Sous le soleil de Satan est le premier roman de Georges Bernanos, un auteur qu'on oublie parfois parmi les grands novateurs de la première moitié du XXeme, et dont je suis surpris de n'en avoir eu connaissance que si tard dans ma vie. Il a fallu l'immense film de Maurice Pialat pour me donner l'envie de lire le texte original de cet ogre réactionnaire de la littérature. J'en sors bouleversé, ce livre vous remue les profondeurs, même si Dieu n'habite que fugacement votre existence, au détour d'un questionnement occasionnel. Pour ma part, la mystique chrétienne me fascine et elle me fascine d'autant plus à la sortie de ce livre dont je n'étais pas préparé à l'effet qu'il aurait sur moi. J'attendais ce livre depuis longtemps.

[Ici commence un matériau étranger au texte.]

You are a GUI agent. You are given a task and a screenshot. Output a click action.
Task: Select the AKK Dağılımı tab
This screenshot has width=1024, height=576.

La grande force du livre c'est avant tout la puissance de l'écriture de Bernanos dont on est persuadé qu'elle peut aisément déplacer des montagnes. C'est cette rage énorme subtilement mariée à une profonde sensibilité tragique qui nous porte pendant toute notre lecture. Bernanos nous en fout plein la figure, il nous jette dans la boue de notre ignorance et de notre condition misérable, mais il nous tend également la main pour en sortir, là où Céline nous y laisserait crassement pourrir. Bernanos c'est un peu notre Virgile du monde moderne, celui qui nous propose de descendre avec lui dans les ténèbres démoniaques qui habitent chacun de nous. Et il n'a pas besoin d'aller bien loin, le Diable se cache dans les détails : dans le coeur d'une jeunesse trop sûre d'elle, sous le chapeau d'un brave homme rencontré en chemin et devant qui on baisse la garde. Satan habite les gens simples comme les plus éminents, les pauvres fermiers comme les marquis, les médecins, et les pauvres abbés qui ne savent comment livrer ce combat sous les yeux de leur Seigneur trop souvent muet. Et dans le néant jaillit la lumière, l'étincelle fuyante qui depuis le Fiat Lux jusqu'à la discrète résurrection d'un pauvre petit enfant nous relie à la grande question du Salut, au message du Christ que Dieu n'a pas hésité à sacrifier pour nos fautes.
Sous le soleil de Satan se révèle petit à petit à son lecteur. Il prend d'abord l'allure d'un drame social derrière lequel couve la transcendance et les forces surnaturelles tapies au fond de la vie intérieure, inaccessible à l'entourage. Mais Dieu voit tout et rien non plus n'échappe à son ange déchu. Alors éclate l'enjeu du roman : dénoncer les travers et l'arrogance de l'homme moderne qui s'est permis d'oublier Dieu, pensant prendre sa place. Il faudra des figures fragiles et sincères pétries par le doute pour montrer à cette humanité que derrière son impression de liberté, c'est la volonté de Satan qui s'exprime, que dans nos décisions où s'absente la pensée, c'est son plan qui s'exécute.